One of the distinctive aspects of the You Are Here series is that it encourages listeners to let their imaginations run with the Bible story as it is read.
When the Bible is read aloud, many churches encourage listeners to follow along in their own Bibles. That sets the focus on the text, which is great for studies and sermons. If we wanted to focus on the narrative, it might be better to close our eyes and visualise what we’re hearing.
That’s the approach You Are Here encourages, and to get participants in the right frame of mind, each session begins with an imagination exercise. You’ll have to download the series to see how they work in practice, but as a little taster, here’s one of them. It’s from part six, and it introduces the Sermon on the Mount.
You may find it useful in other contexts well beyond You Are Here, so feel free to use it and adapt it for your own context.
Close your eyes and relax. Think about what you have done today… Imagine your day written down, the good things and the bad things together, written in the pages of a book… If there’s anything worrying you, or something you need to remember, note those things down in the book too. Take a moment to add them.
Now close the book and put it to one side. Allow your mind to go somewhere different.

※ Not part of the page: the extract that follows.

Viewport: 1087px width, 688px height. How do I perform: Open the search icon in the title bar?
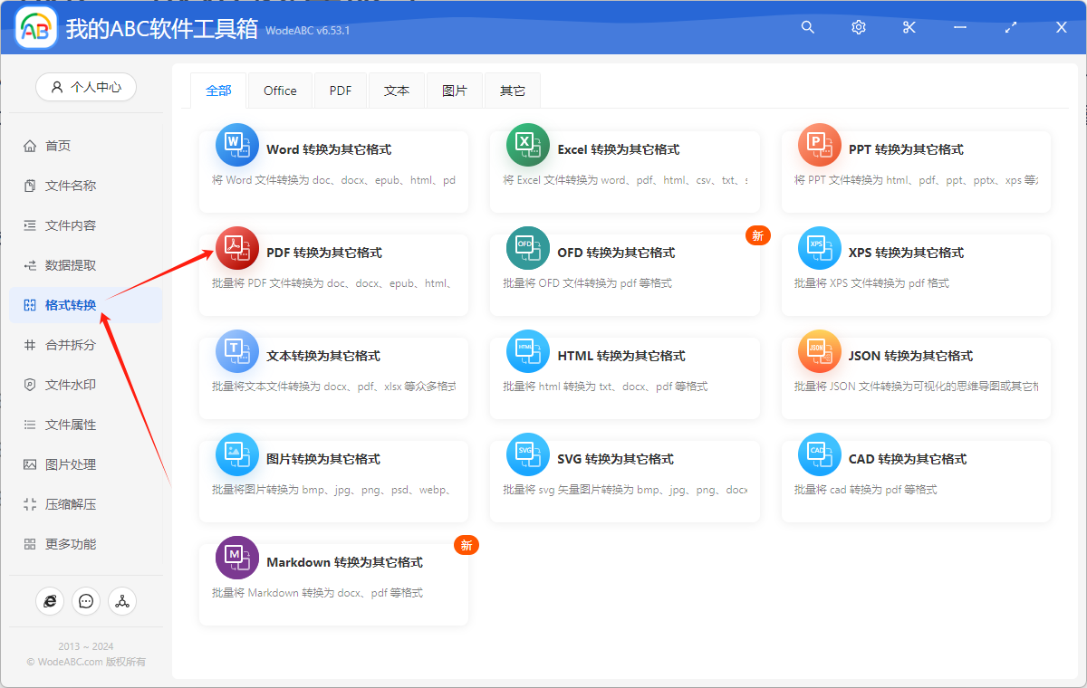(x=807, y=27)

You are sitting on the ground. You can feel the grass at your fingertips…. a gentle slope beneath you. The sky is blue overhead, interrupted only by the skylarks wheeling over the hillside.
You are not alone. Your family is with you. Next to them are your neighbours, your friends, half the town seems to be here. You have all walked here today, with one purpose in mind: you want to see for yourselves.
You have all heard the rumours. A man, a remarkable man – everyone is talking about him. He can heal the sick, and cure the blind. Two towns over, a local beggar who had never walked in his life danced right there in front of everyone. And he teaches – with warmth, and wit, and wisdom. You had to see for yourselves.
From where you are sitting, look up. Look across the seated crowd, across the heads of the men and women who have walked here with you, past the little children running in and out amongst them.
What does he look like, the man you came here to see?
He is speaking to the crowds. Is he animated? Quiet? Do the crowd laugh, or nod, or scratch their heads?
What is he saying?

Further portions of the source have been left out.